Authors: Shenghua Wan, Yucen Wang, Minghao Shao, Ruying Chen, De-Chuan Zhan

ICML 2023 | Conference PDF | Archive PDF | Plain Text | LLM Run Details

Reproducibility Variable Result LLM Response
Research Type Experimental In our experiments part, we aim to answer the following questions: 1. How good is Se MAIL’s performance on learning tasks with complex distractors observations? ... In Figure 3, we show the performance curves of all six visual control tasks. It is clear that Se MAIL outperforms all the baseline methods and enables high sampling efficiency in most of these tasks.
Researcher Affiliation Academia 1National Key Laboratory for Novel Software Technology , Nanjing University, Nanjing, China. Correspondence to: De Chuan Zhan <zhandc@nju.edu.cn>.
Pseudocode Yes The pseudo-code of our proposed Se MAIL is provided in Algorithm 1.
Open Source Code Yes The codes of Se MAIL are released in https://github.com/yixiaoshenghua/Se MAIL.
Open Datasets Yes We test our algorithm on six visual control tasks, i.e., five locomotion tasks from Deep Mind Control (DMC) Suite (Tassa et al., 2018) with videos under the class driving car of the Kinetics dataset (Kay et al., 2017) as background, and another Car Racing task from Open AI Gym (Brockman et al., 2016).
Dataset Splits No The paper does not explicitly provide training/validation/test dataset splits with percentages or sample counts. It describes training and testing environments, but not the partitioning of data within them for validation.
Hardware Specification Yes We implement the proposed algorithm with Tensor Flow 2 and run all the experiments on NVIDIA RTX 3090 for about 1000 GPU hours.
Software Dependencies Yes We implement the proposed algorithm with Tensor Flow 2 and run all the experiments on NVIDIA RTX 3090 for about 1000 GPU hours.

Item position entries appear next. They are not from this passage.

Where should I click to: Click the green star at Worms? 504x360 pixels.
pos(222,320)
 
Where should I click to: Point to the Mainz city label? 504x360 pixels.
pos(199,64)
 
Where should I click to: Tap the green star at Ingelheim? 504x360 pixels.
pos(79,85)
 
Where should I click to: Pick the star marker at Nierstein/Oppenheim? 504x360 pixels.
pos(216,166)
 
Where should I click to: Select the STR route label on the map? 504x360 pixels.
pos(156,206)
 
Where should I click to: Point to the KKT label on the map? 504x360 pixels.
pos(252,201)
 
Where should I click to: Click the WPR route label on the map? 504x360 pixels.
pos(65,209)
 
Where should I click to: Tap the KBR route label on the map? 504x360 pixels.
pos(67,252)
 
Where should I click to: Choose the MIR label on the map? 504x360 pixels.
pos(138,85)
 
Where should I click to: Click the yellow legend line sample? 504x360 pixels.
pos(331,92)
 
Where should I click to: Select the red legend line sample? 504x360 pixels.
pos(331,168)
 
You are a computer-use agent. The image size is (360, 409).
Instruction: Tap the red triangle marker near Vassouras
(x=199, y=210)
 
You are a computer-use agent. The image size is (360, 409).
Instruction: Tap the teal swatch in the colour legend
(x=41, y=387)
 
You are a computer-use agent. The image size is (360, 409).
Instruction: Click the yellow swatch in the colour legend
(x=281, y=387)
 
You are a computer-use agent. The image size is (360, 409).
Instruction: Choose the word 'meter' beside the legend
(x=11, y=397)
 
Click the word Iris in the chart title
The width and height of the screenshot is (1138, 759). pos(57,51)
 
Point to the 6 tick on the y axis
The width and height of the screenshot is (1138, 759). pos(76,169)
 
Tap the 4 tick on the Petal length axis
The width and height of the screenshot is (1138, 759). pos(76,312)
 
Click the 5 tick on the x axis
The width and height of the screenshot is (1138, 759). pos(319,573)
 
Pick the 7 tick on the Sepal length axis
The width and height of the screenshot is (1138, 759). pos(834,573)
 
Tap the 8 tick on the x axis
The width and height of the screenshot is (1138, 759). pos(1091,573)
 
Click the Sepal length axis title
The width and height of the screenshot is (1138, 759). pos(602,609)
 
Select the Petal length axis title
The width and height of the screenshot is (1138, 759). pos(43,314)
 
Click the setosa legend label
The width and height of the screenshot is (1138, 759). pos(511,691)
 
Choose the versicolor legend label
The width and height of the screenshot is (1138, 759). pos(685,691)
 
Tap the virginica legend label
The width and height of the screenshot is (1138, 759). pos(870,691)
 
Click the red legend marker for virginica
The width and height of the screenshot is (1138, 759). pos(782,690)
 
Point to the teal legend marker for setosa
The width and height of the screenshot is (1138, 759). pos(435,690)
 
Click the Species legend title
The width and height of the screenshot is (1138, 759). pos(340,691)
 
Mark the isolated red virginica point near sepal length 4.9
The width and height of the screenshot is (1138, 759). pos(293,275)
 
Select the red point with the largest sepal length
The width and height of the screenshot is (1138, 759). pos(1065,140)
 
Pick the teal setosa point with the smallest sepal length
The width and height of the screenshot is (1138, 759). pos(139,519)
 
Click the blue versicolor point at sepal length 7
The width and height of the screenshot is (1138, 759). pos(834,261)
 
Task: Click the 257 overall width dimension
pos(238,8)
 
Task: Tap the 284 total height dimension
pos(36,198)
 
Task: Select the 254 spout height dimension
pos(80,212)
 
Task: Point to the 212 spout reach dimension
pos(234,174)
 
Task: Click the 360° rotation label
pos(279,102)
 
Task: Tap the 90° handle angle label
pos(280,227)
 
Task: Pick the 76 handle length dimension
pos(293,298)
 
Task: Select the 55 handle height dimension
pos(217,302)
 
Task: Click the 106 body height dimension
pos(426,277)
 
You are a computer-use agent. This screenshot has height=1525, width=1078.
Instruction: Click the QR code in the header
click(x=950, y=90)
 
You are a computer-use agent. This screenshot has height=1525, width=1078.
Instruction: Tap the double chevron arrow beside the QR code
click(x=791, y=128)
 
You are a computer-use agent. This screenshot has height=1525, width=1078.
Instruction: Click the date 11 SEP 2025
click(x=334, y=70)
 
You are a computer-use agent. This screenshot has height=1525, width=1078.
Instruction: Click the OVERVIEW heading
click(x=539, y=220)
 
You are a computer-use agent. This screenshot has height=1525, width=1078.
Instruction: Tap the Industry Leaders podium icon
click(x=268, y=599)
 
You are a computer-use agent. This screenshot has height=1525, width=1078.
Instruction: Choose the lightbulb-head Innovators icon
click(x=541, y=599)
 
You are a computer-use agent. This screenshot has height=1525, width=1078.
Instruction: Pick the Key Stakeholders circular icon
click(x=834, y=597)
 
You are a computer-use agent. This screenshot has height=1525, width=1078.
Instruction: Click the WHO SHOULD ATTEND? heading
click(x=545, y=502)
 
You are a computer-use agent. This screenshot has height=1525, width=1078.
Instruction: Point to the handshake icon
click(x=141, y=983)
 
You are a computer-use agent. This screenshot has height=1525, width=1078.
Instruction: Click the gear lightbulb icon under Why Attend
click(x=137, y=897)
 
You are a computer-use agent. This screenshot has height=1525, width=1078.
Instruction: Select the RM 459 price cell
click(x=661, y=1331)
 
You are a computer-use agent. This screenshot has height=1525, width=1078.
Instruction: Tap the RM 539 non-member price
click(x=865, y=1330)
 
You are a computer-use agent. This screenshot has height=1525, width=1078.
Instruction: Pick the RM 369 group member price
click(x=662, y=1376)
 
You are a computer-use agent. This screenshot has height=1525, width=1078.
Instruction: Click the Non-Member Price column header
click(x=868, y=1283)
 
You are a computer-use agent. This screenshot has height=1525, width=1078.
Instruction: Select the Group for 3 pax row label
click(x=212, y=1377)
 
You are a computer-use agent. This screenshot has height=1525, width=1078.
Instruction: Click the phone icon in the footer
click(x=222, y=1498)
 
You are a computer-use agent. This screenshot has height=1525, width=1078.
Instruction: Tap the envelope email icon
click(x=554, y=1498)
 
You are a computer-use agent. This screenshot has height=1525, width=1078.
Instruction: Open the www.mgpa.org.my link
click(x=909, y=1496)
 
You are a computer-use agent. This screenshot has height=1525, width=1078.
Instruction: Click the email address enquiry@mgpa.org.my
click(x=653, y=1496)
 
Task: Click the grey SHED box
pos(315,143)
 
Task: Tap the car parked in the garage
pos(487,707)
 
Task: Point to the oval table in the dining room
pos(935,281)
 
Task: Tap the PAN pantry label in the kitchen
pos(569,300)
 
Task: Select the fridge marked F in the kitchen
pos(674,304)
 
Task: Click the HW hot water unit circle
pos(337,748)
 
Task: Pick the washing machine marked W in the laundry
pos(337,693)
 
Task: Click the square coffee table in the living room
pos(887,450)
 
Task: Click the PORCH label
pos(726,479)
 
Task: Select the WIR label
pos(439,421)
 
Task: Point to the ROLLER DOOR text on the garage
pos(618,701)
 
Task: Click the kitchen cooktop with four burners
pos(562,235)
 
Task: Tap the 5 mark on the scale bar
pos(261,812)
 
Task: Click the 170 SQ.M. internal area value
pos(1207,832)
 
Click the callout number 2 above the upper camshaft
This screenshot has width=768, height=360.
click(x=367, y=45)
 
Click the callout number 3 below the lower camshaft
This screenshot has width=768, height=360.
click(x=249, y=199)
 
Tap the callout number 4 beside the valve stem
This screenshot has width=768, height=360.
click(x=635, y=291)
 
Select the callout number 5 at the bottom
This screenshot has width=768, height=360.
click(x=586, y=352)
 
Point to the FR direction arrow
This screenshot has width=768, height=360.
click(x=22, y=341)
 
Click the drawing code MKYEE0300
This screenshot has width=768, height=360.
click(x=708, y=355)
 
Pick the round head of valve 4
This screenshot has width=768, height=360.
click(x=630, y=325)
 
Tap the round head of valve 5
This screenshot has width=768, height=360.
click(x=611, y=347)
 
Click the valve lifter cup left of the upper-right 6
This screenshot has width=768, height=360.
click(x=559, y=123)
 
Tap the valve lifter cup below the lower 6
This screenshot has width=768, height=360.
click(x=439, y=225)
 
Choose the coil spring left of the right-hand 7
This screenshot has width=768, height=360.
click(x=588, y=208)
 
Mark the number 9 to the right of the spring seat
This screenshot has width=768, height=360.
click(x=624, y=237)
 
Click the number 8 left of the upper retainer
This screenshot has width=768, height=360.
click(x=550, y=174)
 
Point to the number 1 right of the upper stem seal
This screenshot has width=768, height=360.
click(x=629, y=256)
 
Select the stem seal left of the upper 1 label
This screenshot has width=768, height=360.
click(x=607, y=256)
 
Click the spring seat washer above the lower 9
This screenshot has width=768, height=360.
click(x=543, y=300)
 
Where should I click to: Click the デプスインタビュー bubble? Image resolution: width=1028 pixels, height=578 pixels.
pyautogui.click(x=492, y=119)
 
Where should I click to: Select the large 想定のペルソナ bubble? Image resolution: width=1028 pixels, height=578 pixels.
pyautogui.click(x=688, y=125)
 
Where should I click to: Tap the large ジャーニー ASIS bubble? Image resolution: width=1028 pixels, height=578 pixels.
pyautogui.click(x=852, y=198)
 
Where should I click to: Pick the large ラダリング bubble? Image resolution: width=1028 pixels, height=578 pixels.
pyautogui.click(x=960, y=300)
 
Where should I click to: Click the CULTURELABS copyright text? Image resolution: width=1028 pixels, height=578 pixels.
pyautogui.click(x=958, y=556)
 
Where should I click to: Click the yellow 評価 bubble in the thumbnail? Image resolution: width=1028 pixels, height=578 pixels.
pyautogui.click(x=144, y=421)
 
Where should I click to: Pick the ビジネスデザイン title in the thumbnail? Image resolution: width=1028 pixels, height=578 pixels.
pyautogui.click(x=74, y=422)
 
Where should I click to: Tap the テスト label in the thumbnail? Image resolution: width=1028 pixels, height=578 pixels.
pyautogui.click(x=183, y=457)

Experiment Setup Yes The hidden sizes for the deterministic part and stochastic part are 200 and 30. We use ADAM optimizer to train the network with batches of 64 sequences of length 50. The learning rate for the task and background model is 6e-5, and for the action net, value net, and discriminator is 8e-5. We clip gradient norms to 100 to stabilize the training process. The values of background-only reconstruction λ are 1.5, 0.25, 2, 1.5, 2, and 1, respectively. The imagination horizon H for locomotion tasks is 15, and for Car Racing is 10. We initialize the dataset with 5 randomly collected episodes and train 100 iterations after collecting one episode in environments. We keep the action repeat times as 2 and set the discounting factor as 0.99 for all tasks.